8/10 A Haunting in Venice is less a whodunnit and more a chilly, visually driven moodpiece about crisis of faith in the midst of an apocalypse. I don’t engage with films by trying to guess where they’re going, especially not when they’re based on books that are more than 50 years old, so a stylized telling is the only way to make it a rewarding viewing experience.
Venice, Halloween night, 1947- Retired detective Hercule Poirot (Kenneth Branagh, who also directs and produces), retired and secluded, is sought out by an old friend, mystery writer Ariadne Oliver (Tina Fey), for a Halloween party. The hostess, retired opera singer Rowena Drake (Kelly Reilly), has hired purported medium Joyce Reynolds (Michelle Yeoh) to hold a séance so Drake can speak with her recently dead daughter, and Oliver wants to see Poirot expose Reynolds’ routine. Immediately after he does, Reynolds is pushed from the balcony and impaled on a gate. Poirot locks all the other guests in the palazzo to solve the murder.
Poirot is now certain there is no god after fighting one world war and living through a second, and he plays out his crisis of faith through the case. The palazzo is purported to be an old orphanage haunted by children who died there during the plague – after the prior installment, Death on the Nile, saw its release delayed two and a half years by the COVID-19 crisis, A Haunting in Venice is sharply focused on pandemic despair – and Reynolds’ death is initially blamed on them. For Poirot, solving the case means proving the power of fact over superstition. It’s an opportunity for him to directly fight against the existence of an afterlife, which has become a painful and frightening concept for him after seeing so much death.
The film posits proof of an afterlife as proof of Christianity specifically and everything associated with it, echoing the concept of “Christian atheism” – that is, a person who doesn’t believe in God, but Jehovah is the only god he thinks of himself as not believing in. The core of the idea is that Christianity is the default and other religions exist in relationship to it, and that atheism the cosmic opposite of Christianity, not an entirely separate philosophy. It’s but it is an appropriate mindset for a character who is struggling with his decision to leave the faith. Also, they’re in Italy, there’s crosses everywhere.
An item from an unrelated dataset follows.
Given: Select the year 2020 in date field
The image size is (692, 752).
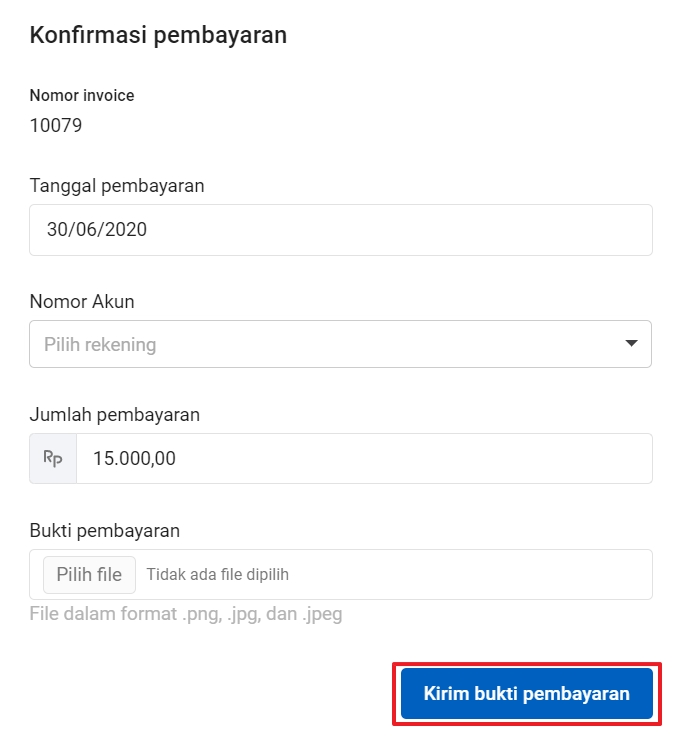Looking at the screenshot, I should click(x=128, y=230).
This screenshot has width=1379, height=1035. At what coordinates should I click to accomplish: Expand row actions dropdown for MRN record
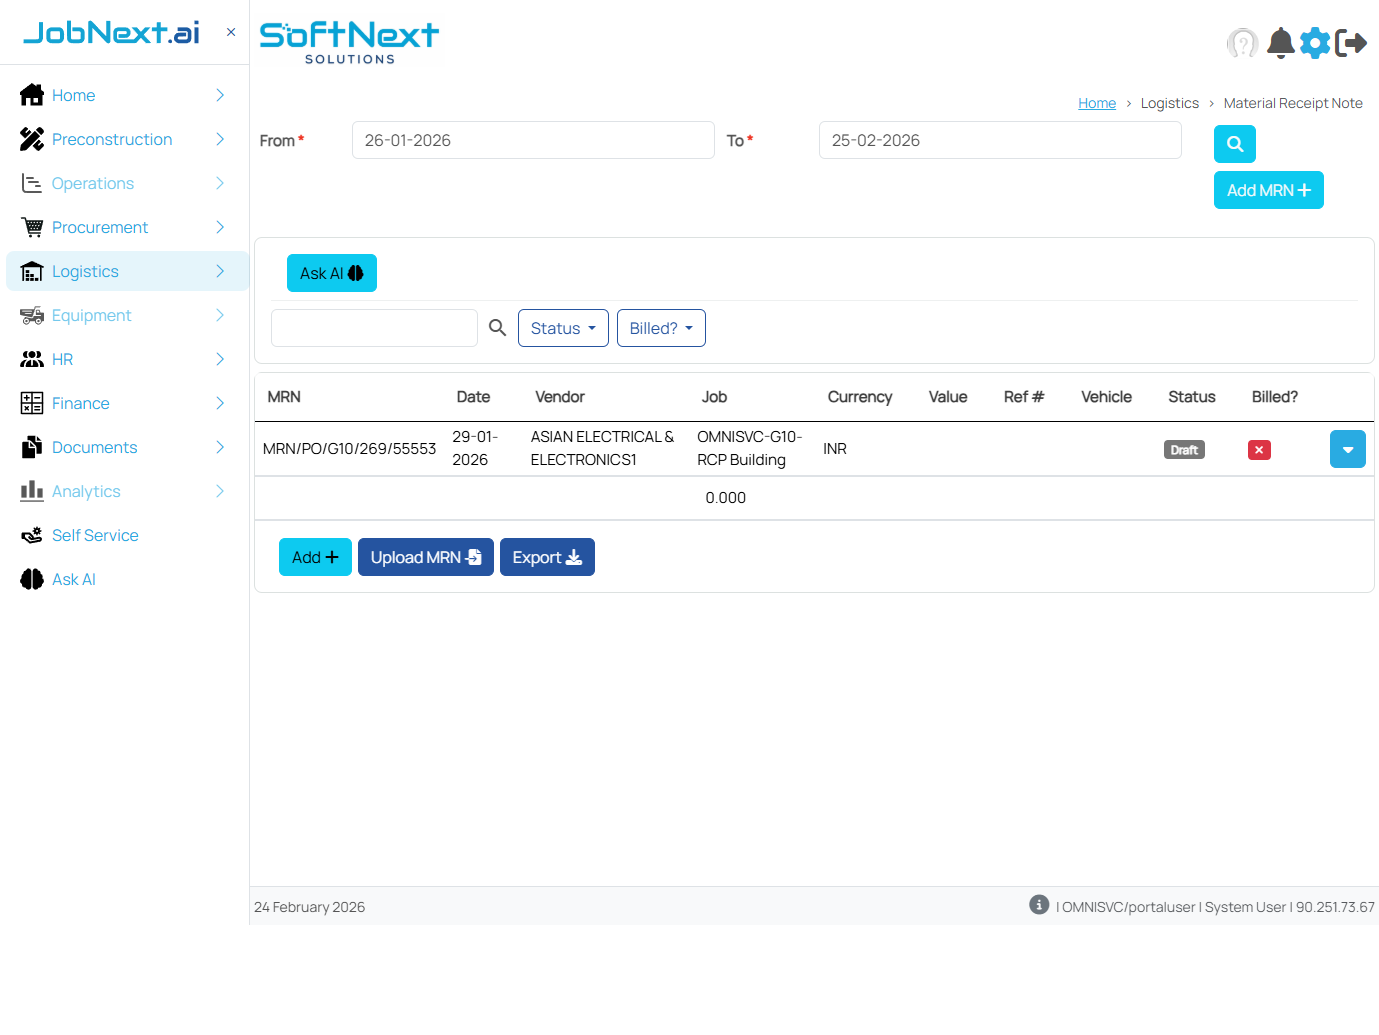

A Haunting in Venice’s strength is its photography, starting from the opening credits set over several seemingly haphazard Dutch angles of Venice pigeons, foreshadowing the harsh angles and flurry of bird imagery that will hold sway inside the palazzo, which seems more like a mausoleum. It’s filled with dark, low-contrast images of characters taken at strange angles, frequently static images in which the subject isn’t, sometimes deliberately to emphasize the fact that the subject isn’t moving – this is, after all, a haunted house movie, in which things often move when they shouldn’t.

The mansion is made to look extremely claustrophobic and isolating, with characters rarely sharing the frame in a wide shot or even a two-shot, and the camera usually as close as a coffin lid. It’s often the exact same shot, a close-up with the character looking offscreen, their face taking up half the frame with the other half darkness extending out of the back of their head. The visual cue is that everyone is keeping a secret. The intimate, echoing dialogue and general lack of music helps the place feel more like a tomb as well.
The dialogue is short and fast, and unfortunately, the editing and acting aren’t a good match for the visuals – the film always flips to the speaker’s shot as an ironclad rule, creating a flip-book effect between two static shots that gets dizzying pretty quickly. There either need to be more shots to work with, or the edit needs to cure its allergy to offscreen dialogue. The tight, single frames also don’t give the actors enough room to get animated, which they frequently need.
Some performances are strong in spite of itself. Yeoh is a livewire in her short appearance, and Branagh starts to get into it as Poirot invests his belief system into the case and starts getting angry and flustered.
Branagh is an actor/director who I always want more out of, but his feelings about whatever material he’s working with always overshadow what he’s actually doing with it. His career as a director is mostly binary between overindulgent, way-too-excited adaptations of Shakespeare, or now Agatha Christie, in which he’s also usually overacting the lead role, or uninspired corporate projects like Thor or Cinderella that he doesn’t appear in as an actor and you can tell by watching he didn’t care much about. It’s his talent and he should use it how he wants, but when other directors bring such wonderful performances out of him, I can’t help but want to see more from his own work.
At the very least, we see a direct improvement in his third Christie adaptation, A Haunting in Venice.